Der „Lange Marsch“  und eine Demo in Straßburg sollen demnach zeigen, dass die Kurden den Umgang der Türkei mit Öcalan nicht hinnähmen, hieß es. Für eine Lösung der  Konflikte in der Türkei, Irak und Syrien sei die Freiheit Öcalans „unabdingbar“. Der Marsch solle die EU-Kommission und das Antifolterkomitee des Europarats dazu aufrufen, ihrer Verantwortung gerecht zu werden, betonte das Gesellschaftszentrum.

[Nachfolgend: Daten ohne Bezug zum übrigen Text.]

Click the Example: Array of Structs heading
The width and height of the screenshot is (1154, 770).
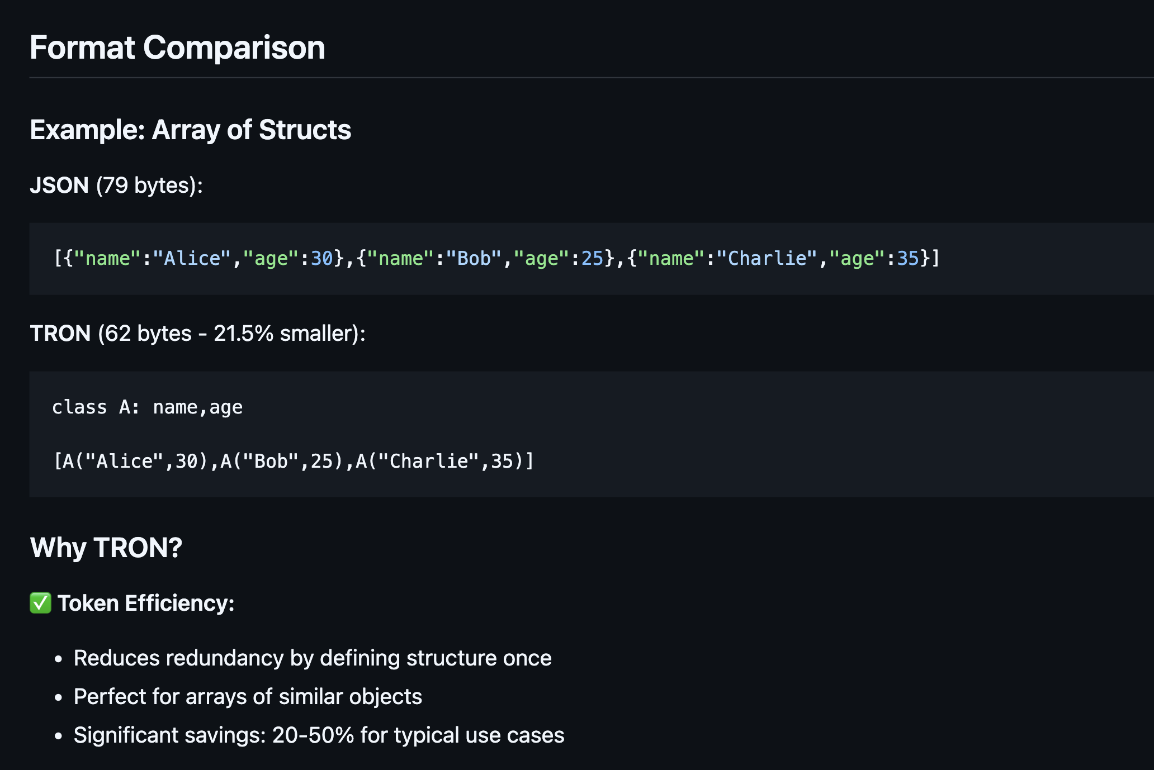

Für die Kurden, die nach den Kriegswirren demokratische Strukturen in Nordsyrien und im Nordirak aufgebaut haben, wird die Lage nach dem Sieg über den Islamischen Staat, den die Kurden wesentlich erkämpft haben, kritisch. US-Präsident Donald Trump machte bereits Andeutungen, aus der Koalition mit den Kurden auszusteigen. Dann könnte die Türkei die Kurdengebiete angreifen.